--- Dataset rows ---

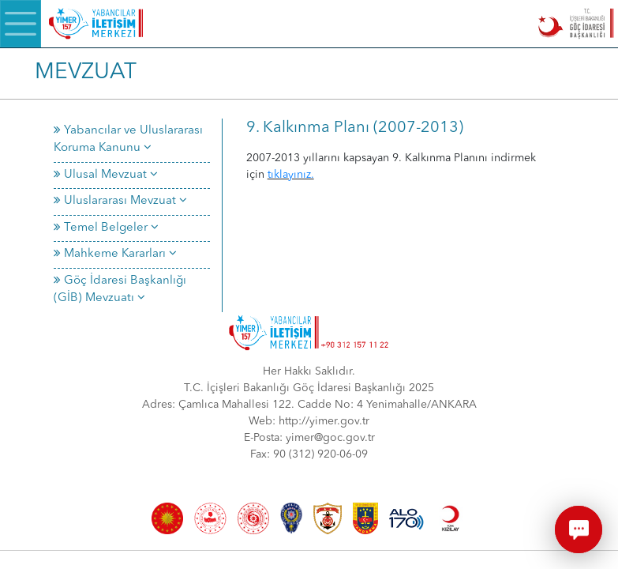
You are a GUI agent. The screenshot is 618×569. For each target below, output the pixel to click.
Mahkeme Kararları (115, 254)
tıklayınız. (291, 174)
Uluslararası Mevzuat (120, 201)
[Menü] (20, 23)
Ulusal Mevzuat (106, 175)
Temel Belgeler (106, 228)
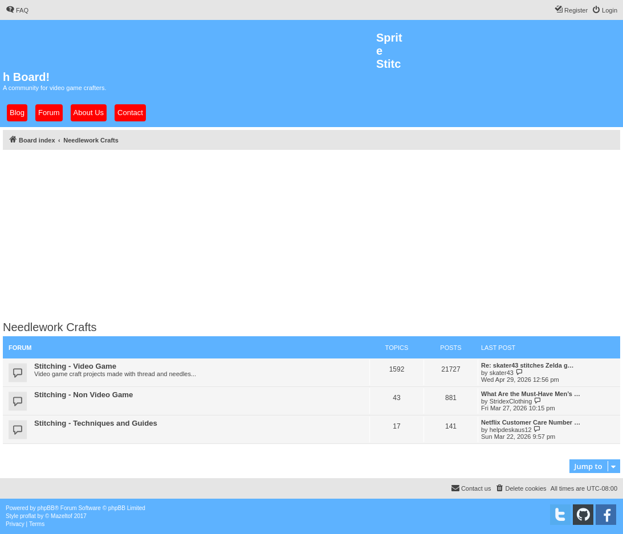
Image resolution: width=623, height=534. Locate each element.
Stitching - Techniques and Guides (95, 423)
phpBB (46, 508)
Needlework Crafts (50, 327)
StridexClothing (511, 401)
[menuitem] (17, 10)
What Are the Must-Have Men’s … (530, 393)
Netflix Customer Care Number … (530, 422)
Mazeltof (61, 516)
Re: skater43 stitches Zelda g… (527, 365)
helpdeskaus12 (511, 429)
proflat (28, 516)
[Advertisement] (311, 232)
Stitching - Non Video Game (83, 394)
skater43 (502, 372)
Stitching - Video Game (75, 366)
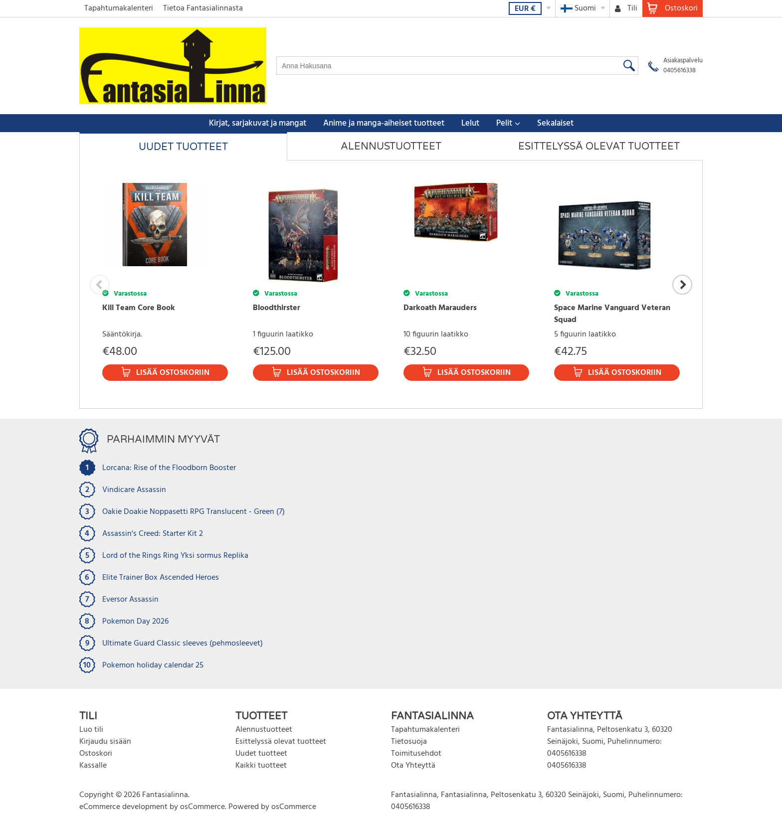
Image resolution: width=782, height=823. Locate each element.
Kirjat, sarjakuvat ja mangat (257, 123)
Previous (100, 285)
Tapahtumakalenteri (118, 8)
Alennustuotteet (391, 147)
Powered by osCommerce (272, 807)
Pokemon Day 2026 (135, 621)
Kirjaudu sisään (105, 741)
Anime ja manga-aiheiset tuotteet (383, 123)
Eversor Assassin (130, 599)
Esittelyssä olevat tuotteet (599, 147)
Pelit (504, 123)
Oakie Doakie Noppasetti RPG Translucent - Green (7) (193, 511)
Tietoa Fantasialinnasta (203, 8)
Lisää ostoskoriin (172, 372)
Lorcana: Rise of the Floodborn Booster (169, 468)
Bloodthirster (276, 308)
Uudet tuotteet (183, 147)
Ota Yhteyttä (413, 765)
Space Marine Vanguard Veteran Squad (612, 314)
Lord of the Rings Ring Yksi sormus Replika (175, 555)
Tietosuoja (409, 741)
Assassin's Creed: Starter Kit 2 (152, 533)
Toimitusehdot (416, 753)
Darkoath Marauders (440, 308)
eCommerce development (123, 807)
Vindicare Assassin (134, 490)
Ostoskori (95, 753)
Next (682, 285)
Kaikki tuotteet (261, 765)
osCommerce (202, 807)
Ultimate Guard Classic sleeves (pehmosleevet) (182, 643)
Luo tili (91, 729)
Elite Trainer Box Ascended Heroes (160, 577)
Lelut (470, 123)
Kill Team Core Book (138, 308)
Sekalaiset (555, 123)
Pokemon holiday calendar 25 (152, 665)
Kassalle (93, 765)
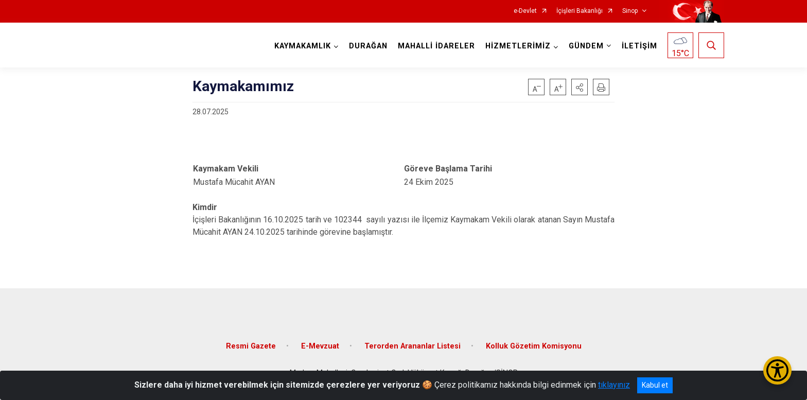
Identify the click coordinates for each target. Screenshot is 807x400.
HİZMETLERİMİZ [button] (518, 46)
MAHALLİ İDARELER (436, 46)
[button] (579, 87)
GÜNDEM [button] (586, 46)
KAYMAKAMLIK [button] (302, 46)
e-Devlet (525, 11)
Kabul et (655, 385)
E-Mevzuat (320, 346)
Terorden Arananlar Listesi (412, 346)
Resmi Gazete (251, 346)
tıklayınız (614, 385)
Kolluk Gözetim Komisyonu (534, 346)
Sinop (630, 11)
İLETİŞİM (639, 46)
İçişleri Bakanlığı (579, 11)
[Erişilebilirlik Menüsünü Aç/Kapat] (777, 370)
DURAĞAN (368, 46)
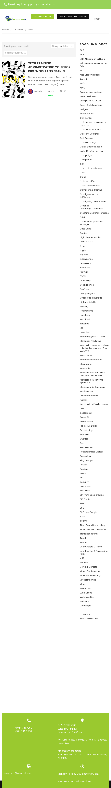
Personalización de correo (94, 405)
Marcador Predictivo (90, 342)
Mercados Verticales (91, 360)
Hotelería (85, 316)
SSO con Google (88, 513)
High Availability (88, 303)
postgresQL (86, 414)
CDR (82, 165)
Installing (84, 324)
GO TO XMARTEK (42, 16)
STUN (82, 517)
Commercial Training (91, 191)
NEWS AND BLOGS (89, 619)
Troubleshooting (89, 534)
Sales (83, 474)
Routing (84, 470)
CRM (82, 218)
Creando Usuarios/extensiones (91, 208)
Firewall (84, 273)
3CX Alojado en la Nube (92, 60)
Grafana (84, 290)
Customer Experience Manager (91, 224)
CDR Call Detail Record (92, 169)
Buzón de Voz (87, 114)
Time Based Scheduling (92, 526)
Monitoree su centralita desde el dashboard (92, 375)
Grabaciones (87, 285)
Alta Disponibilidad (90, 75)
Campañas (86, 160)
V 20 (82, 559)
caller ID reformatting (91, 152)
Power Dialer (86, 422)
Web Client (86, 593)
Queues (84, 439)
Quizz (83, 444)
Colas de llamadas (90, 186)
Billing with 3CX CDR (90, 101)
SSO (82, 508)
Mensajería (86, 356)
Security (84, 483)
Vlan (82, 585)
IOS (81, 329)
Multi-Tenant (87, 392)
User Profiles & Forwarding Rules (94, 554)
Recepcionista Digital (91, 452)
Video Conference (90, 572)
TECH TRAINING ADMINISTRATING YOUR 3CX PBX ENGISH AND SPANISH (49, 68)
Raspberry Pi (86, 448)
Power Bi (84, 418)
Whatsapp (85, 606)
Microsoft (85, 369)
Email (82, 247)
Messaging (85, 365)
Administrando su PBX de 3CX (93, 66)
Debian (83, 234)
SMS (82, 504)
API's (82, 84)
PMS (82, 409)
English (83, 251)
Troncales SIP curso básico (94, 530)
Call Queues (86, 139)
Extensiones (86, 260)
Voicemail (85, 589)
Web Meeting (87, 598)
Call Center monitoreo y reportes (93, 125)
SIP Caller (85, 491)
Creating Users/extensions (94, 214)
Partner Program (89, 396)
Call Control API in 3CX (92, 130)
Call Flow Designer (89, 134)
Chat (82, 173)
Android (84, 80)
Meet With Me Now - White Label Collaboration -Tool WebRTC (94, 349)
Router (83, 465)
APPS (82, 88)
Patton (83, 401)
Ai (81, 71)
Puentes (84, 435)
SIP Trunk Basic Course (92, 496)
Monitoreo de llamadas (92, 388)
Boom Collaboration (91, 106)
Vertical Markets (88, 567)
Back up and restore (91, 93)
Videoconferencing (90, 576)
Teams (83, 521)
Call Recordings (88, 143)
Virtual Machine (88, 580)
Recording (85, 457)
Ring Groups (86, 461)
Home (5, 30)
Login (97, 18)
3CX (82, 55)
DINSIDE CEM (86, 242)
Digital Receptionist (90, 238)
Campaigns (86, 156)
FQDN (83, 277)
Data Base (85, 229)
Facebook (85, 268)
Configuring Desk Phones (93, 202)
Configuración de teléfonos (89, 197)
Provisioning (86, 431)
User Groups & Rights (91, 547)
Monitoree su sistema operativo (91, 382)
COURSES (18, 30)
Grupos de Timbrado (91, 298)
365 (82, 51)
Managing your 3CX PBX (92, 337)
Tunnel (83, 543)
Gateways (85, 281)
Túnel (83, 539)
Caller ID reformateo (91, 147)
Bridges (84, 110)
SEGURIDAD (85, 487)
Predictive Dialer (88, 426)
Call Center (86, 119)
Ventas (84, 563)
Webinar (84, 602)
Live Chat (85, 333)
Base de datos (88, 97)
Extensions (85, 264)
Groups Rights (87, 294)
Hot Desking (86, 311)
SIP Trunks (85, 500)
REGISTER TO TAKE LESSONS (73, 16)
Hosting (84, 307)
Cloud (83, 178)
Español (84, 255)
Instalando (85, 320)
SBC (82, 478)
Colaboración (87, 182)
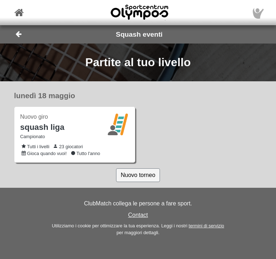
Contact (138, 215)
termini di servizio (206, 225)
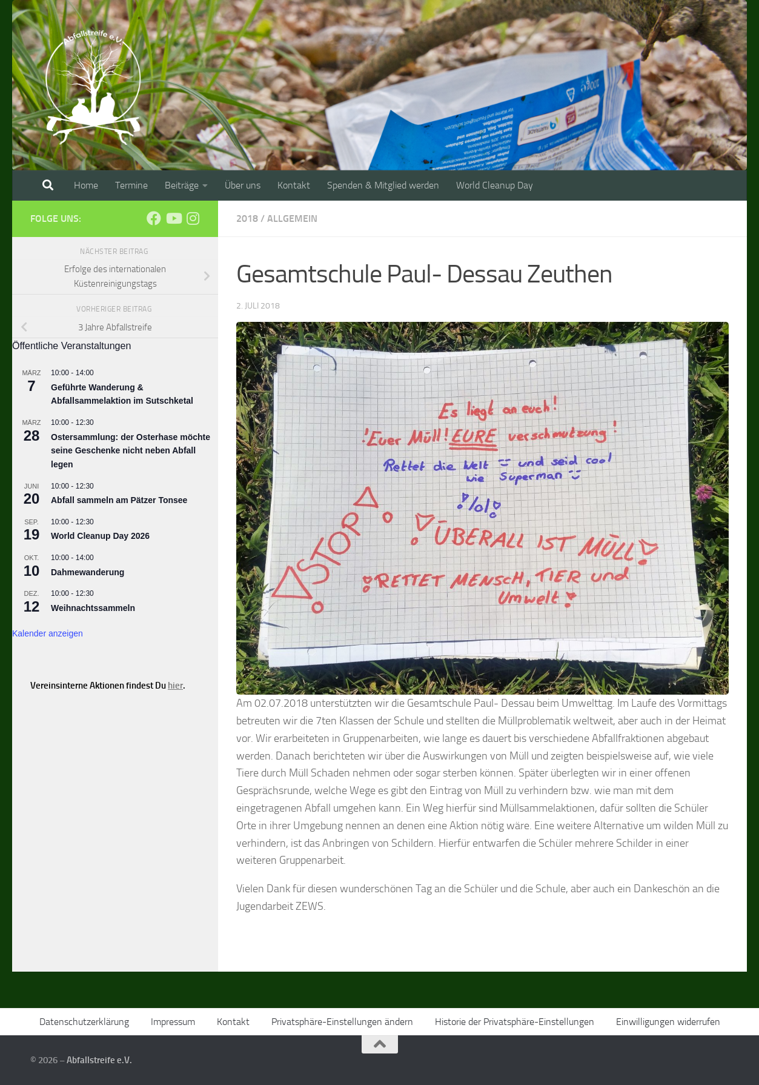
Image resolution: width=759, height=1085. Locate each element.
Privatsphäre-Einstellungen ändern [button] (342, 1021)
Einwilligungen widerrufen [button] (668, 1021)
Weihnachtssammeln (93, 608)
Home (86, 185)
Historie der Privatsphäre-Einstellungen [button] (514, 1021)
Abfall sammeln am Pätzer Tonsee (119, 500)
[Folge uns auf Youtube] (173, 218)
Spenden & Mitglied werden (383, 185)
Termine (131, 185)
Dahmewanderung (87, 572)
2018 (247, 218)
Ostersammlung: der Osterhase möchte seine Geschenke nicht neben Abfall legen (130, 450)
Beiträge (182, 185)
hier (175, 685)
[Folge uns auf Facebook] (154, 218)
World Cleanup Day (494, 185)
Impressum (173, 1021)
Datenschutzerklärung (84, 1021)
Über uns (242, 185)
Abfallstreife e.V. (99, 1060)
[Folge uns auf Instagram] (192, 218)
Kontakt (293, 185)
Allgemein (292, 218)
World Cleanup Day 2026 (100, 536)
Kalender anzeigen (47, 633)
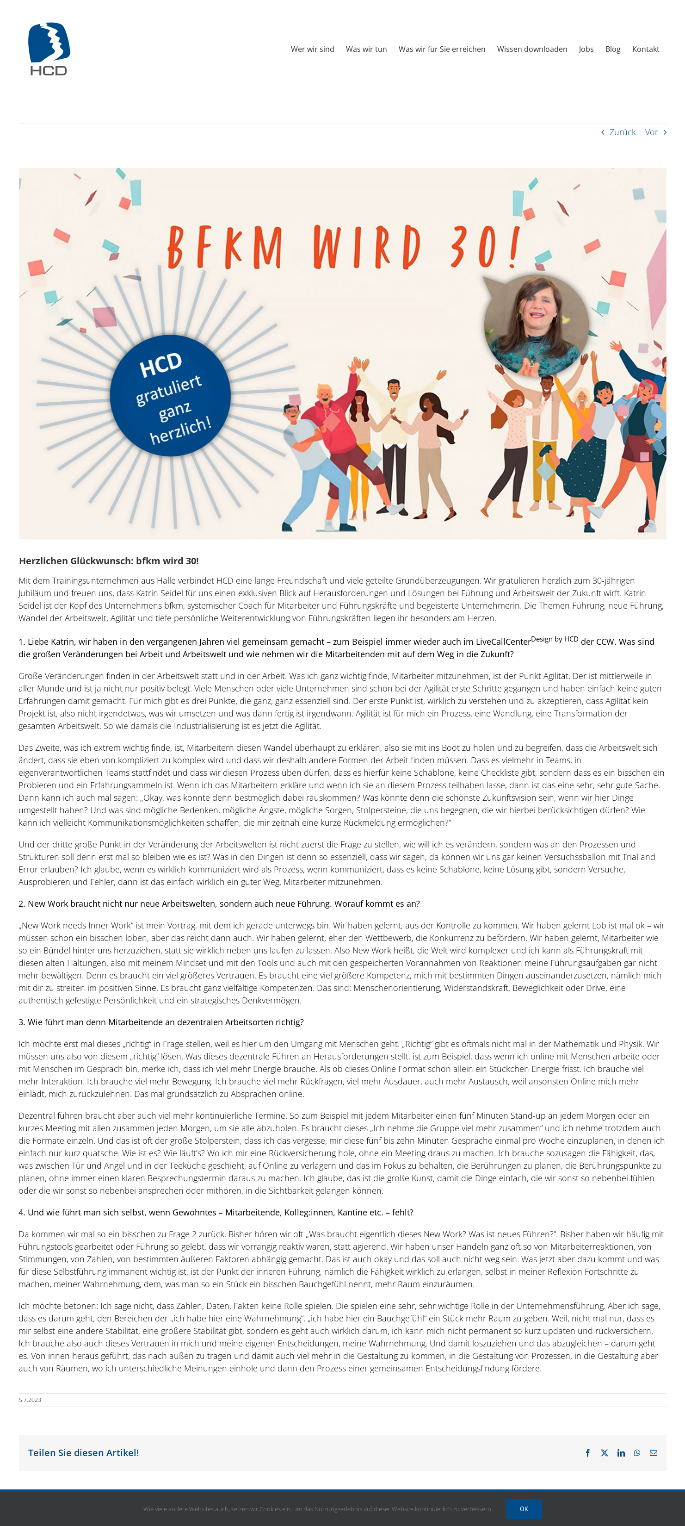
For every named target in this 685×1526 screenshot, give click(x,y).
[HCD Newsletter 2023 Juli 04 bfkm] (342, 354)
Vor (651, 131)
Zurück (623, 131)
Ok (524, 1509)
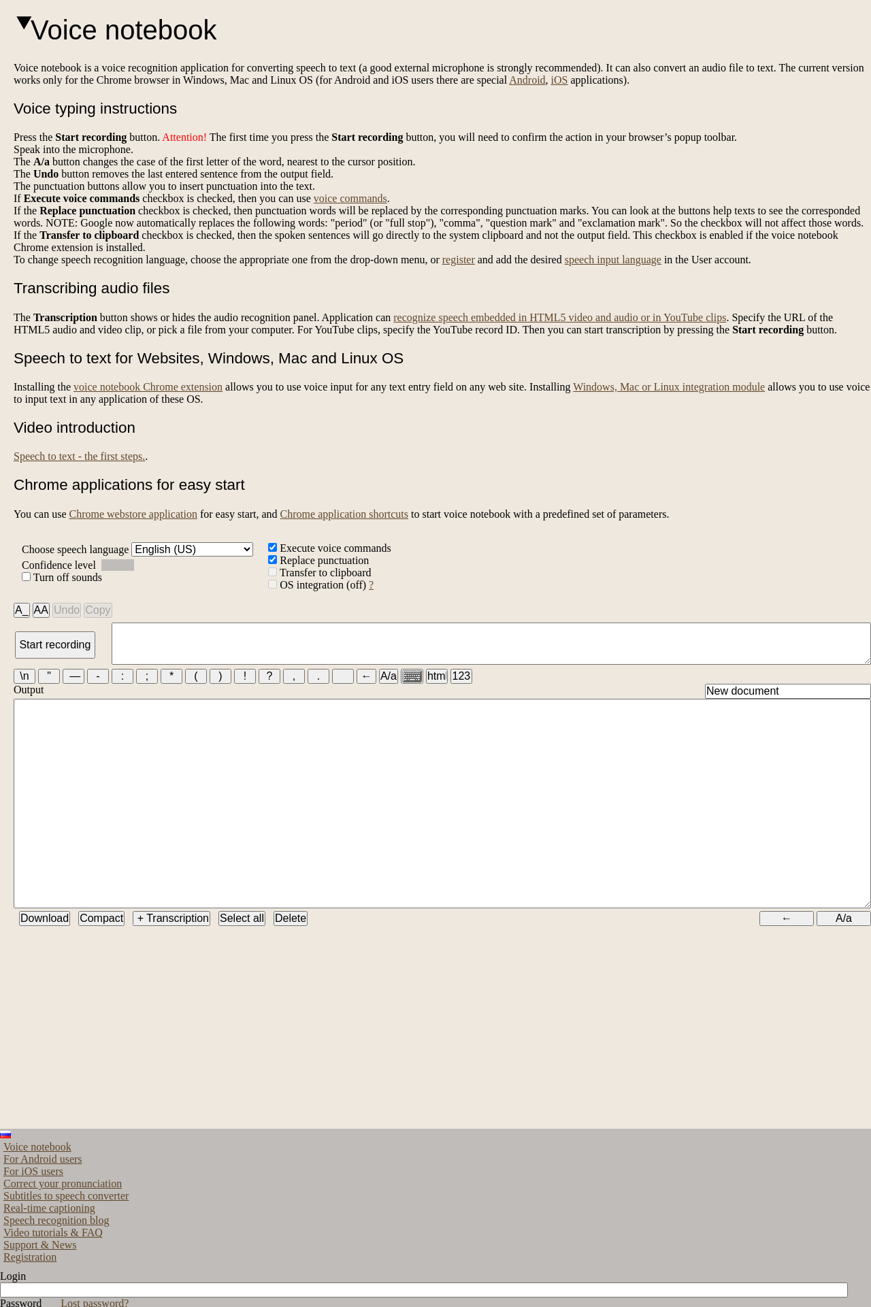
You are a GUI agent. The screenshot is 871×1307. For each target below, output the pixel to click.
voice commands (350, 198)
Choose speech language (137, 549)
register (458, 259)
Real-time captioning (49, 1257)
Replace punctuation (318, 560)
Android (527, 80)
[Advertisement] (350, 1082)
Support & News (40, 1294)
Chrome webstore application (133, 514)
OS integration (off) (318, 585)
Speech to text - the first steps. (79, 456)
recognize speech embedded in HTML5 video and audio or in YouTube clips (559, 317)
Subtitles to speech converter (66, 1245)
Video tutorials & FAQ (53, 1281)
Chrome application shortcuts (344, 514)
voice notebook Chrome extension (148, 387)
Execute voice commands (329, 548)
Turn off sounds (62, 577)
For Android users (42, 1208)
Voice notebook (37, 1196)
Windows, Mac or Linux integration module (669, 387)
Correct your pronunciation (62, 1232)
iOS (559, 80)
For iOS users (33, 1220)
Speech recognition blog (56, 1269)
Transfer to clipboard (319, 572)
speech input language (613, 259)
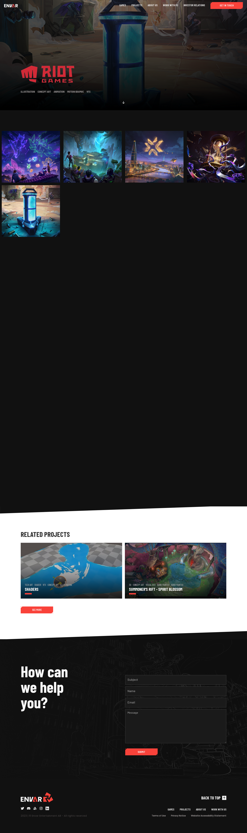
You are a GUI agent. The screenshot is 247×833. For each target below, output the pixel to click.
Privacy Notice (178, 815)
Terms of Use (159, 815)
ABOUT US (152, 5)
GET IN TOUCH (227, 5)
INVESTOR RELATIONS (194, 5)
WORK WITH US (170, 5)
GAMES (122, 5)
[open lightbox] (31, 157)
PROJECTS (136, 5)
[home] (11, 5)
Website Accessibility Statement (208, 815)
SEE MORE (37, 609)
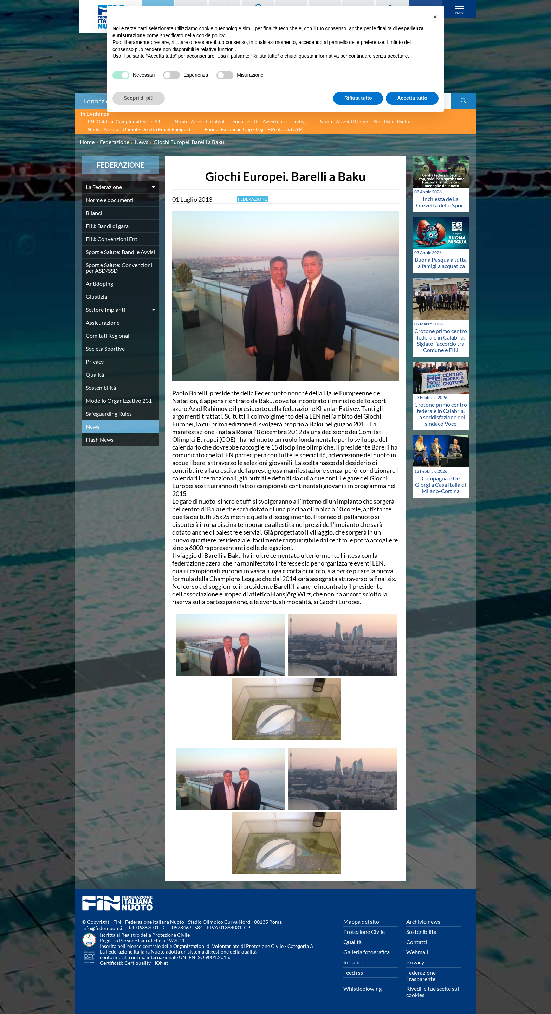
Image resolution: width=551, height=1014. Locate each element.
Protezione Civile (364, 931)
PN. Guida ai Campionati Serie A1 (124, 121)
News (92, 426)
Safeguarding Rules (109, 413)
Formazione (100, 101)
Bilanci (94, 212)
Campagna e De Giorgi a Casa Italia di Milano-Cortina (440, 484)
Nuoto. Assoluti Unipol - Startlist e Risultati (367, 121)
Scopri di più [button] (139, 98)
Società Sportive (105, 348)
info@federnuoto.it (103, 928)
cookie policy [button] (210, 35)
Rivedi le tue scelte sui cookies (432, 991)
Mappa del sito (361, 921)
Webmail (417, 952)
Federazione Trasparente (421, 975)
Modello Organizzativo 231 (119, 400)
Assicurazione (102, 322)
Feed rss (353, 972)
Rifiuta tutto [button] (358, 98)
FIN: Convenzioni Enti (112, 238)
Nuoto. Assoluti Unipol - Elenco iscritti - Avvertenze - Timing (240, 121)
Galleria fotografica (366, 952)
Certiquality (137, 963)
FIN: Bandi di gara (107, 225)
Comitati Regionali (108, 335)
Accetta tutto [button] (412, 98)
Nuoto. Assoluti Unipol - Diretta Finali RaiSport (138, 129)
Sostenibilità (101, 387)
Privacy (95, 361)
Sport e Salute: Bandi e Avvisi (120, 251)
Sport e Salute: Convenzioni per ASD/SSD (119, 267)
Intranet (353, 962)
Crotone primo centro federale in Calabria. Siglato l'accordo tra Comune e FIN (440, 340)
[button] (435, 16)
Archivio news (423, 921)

---

• **What you need to do**
Rewrite every line of the listing, starting with the line that contains "Accetta tutto [button] (412, 98)" and going on through the final line, keeping each line's text and multiplying both coordinates in each answer by 0.4, rounded to whole numbers with halves rounded up.

• **Answer to this exercise**
Accetta tutto [button] (165, 39)
Nuoto. Assoluti Unipol - Diretta Finali RaiSport (55, 52)
Sostenibilità (40, 155)
Privacy (38, 144)
Sport e Salute: Bandi e Avvisi (48, 100)
Sport e Salute: Convenzioni per ASD/SSD (48, 107)
Intranet (141, 385)
Crotone primo centro federale in Calabria. Siglato l'accordo tra Comune e FIN (176, 136)
[button] (174, 6)
Archivio news (169, 368)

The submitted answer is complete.